Exercise brief: Whenever a line in this data holds the word "Task", report that line in full.

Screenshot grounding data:
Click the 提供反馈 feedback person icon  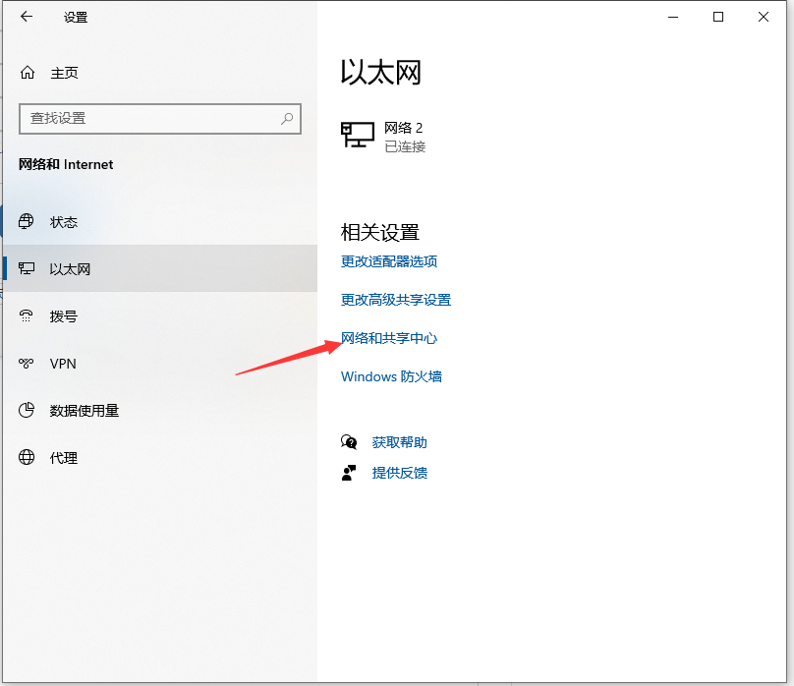[x=350, y=473]
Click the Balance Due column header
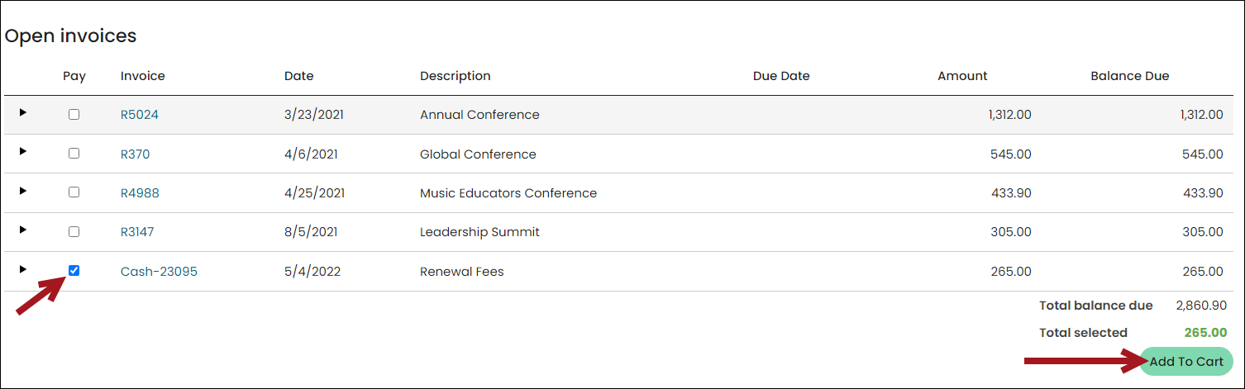Viewport: 1245px width, 389px height. (x=1130, y=76)
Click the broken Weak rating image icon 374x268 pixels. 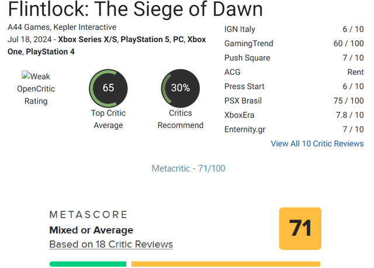click(26, 75)
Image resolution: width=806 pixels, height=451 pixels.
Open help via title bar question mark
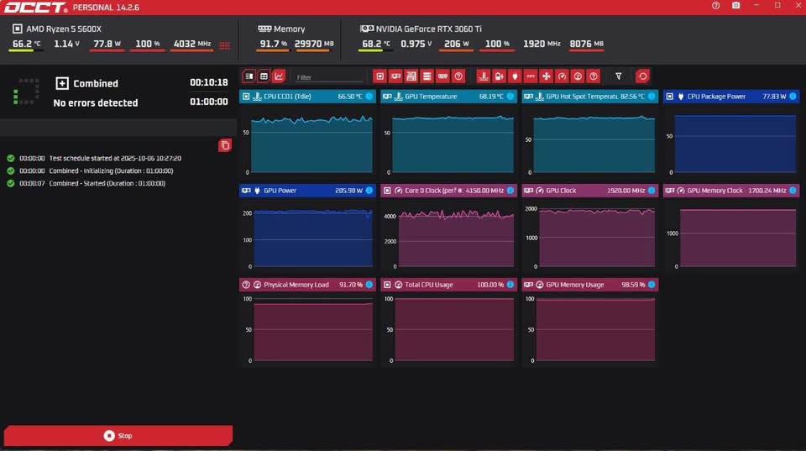coord(715,6)
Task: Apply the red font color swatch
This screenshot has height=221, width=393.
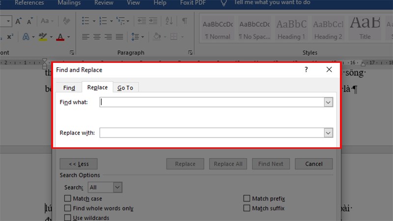Action: point(60,37)
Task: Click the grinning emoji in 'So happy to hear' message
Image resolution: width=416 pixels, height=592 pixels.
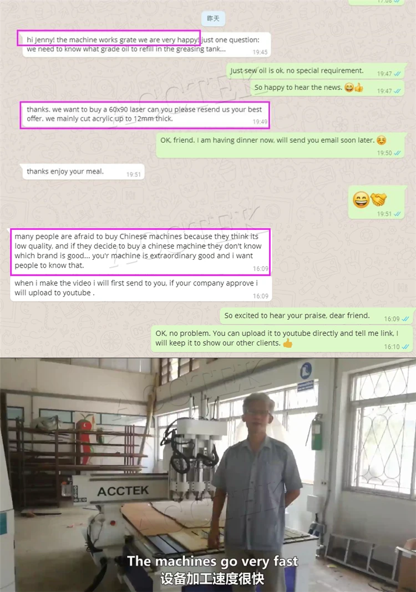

Solution for this problem:
Task: Apply the red font color swatch
Task: Click the grinning emoji in 'So happy to hear' message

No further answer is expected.